+++ Dokument +++

Ich weiß nicht recht, wie ich mein Gefühl und meinen Eindruck zu diesem Thread am besten beschreiben soll ... das Wort "surreal" trifft es wohl am besten.
Wieso "surreal"?
Es gibt so viele ernst und hilfreich gemeinte Posts hier von Leuten, die richtig Ahnung haben und gewiss zu den hilfreichsten hier im Forum gezählt werden dürfen. Ist das Ansinnen des TE aber ebenso ernsthaft und ernst gemeint? Mir kommen da immer mehr Zweifel, je mehr der Thread sich in die Länge zieht, und bis jetzt gut 100 Posts sind schon sehr viel, vor allem, wenn sich alles immer mehr im Kreis dreht.
Auch auf die Gefahr hin, meinen Status als "HfU" aberkannt zu bekommen, juckt es mich, hier den "Advocatus Diaboli" zu spielen.
Das Tonbeispiel aus dem ersten Post empfinde ich mehr als Joke, fast schon als "Fake". An einigen Stellen hört man eine bemerkenswert gute Stimmqualität heraus, obwohl dieses "Imagnie" in Gänze betrachtet natürlich ´für die Tonne´ ist.

+++ Extrahierte Datensätze +++

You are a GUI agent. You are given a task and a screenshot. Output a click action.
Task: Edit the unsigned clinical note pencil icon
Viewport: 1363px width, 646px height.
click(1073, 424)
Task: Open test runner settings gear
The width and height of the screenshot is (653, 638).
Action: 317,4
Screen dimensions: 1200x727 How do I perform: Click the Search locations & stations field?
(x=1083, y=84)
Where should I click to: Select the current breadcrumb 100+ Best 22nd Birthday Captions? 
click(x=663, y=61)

+++
+++ Extrahierte Datensätze +++

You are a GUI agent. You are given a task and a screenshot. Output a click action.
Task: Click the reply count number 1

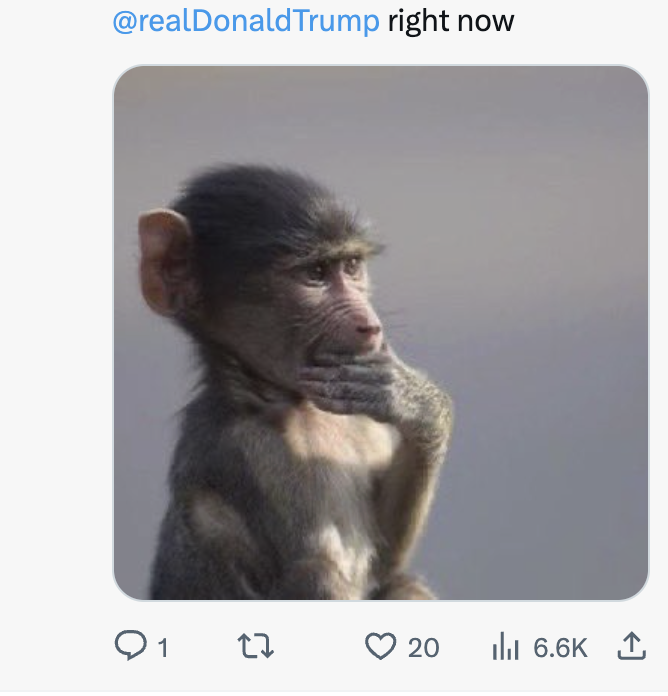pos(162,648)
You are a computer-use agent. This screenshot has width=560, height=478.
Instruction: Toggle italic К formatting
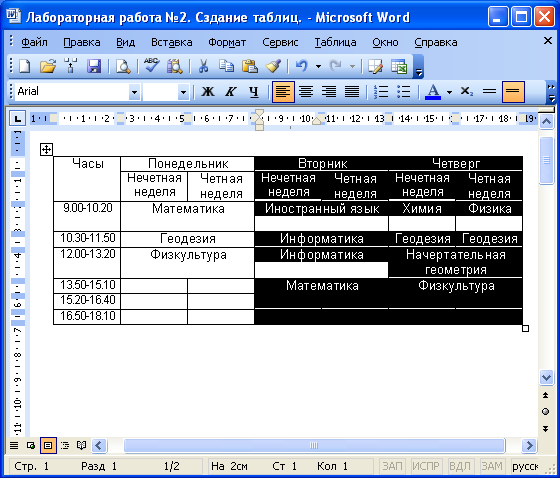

+++
+++ Extrahierte Datensätze +++

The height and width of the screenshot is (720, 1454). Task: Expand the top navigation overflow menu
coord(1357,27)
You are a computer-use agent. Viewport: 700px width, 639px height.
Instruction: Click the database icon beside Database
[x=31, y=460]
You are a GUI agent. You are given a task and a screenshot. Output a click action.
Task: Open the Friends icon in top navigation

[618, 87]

+++

Aufgabenstellung 1 => Geben Sie den Forenbeitrag wörtlich wieder, beginnend bei „Ich weiß nicht“ und endend bei „wohl am besten.“.
Aufgabenstellung 2 => Welches Wort beschreibt laut dem Forenbeitrag den Eindruck zu diesem Thread am besten?
Die Datensätze werden hier nicht benötigt.

Endgültige Antwort 1 =>
Ich weiß nicht recht, wie ich mein Gefühl und meinen Eindruck zu diesem Thread am besten beschreiben soll ... das Wort "surreal" trifft es wohl am besten.

Endgültige Antwort 2 => Das Wort „surreal“.